* **Instructions to follow**: The required output is every entry, printed exactly as written.

* **Stored items**:
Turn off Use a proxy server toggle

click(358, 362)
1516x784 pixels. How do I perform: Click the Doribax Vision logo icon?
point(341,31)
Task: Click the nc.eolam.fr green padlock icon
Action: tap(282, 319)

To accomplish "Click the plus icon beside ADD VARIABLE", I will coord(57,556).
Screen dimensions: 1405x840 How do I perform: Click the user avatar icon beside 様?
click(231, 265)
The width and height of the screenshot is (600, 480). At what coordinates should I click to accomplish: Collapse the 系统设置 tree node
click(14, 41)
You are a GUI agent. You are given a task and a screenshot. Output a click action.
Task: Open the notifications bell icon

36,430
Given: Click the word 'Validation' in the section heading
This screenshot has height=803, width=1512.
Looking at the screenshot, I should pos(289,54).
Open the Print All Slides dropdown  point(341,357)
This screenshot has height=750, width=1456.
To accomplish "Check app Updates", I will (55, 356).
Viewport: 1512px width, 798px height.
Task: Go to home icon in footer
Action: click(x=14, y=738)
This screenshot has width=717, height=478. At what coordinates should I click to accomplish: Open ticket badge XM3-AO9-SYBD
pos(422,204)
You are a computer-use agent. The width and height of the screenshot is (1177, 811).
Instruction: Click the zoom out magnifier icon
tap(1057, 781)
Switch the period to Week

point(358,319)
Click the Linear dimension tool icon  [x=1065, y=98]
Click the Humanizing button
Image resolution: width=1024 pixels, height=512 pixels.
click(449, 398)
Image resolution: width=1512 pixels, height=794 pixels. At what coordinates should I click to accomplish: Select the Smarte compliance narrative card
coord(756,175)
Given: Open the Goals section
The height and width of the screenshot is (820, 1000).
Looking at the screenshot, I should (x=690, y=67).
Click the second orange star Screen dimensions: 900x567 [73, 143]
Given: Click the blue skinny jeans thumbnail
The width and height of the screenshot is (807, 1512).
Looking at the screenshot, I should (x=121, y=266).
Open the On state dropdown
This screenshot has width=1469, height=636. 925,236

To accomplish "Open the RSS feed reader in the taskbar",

* **Your response**:
Turn off Use a proxy server toggle

click(358, 362)
1516x784 pixels. How do I perform: Click the Doribax Vision logo icon?
point(341,31)
Task: Click the nc.eolam.fr green padlock icon
Action: tap(282, 319)

To accomplish "Click the plus icon beside ADD VARIABLE", I will coord(57,556).
Screen dimensions: 1405x840 How do I perform: Click the user avatar icon beside 様?
click(231, 265)
The width and height of the screenshot is (600, 480). At what coordinates should I click to accomplish: Collapse the 系统设置 tree node
click(14, 41)
You are a GUI agent. You are given a task and a screenshot. Output a click action.
Task: Open the notifications bell icon

36,430
Given: Click the word 'Validation' in the section heading
This screenshot has height=803, width=1512.
Looking at the screenshot, I should pos(289,54).
Open the Print All Slides dropdown  point(341,357)
This screenshot has height=750, width=1456.
To accomplish "Check app Updates", I will (55, 356).
Viewport: 1512px width, 798px height.
Task: Go to home icon in footer
Action: click(x=14, y=738)
This screenshot has width=717, height=478. At what coordinates should I click to accomplish: Open ticket badge XM3-AO9-SYBD
pos(422,204)
You are a computer-use agent. The width and height of the screenshot is (1177, 811).
Instruction: Click the zoom out magnifier icon
tap(1057, 781)
Switch the period to Week

point(358,319)
Click the Linear dimension tool icon  [x=1065, y=98]
Click the Humanizing button
Image resolution: width=1024 pixels, height=512 pixels.
click(449, 398)
Image resolution: width=1512 pixels, height=794 pixels. At what coordinates should I click to accomplish: Select the Smarte compliance narrative card
coord(756,175)
Given: Open the Goals section
The height and width of the screenshot is (820, 1000).
Looking at the screenshot, I should (x=690, y=67).
Click the second orange star Screen dimensions: 900x567 [73, 143]
Given: Click the blue skinny jeans thumbnail
The width and height of the screenshot is (807, 1512).
Looking at the screenshot, I should (x=121, y=266).
Open the On state dropdown
This screenshot has width=1469, height=636. 925,236

To accomplish "Open the RSS feed reader in the taskbar",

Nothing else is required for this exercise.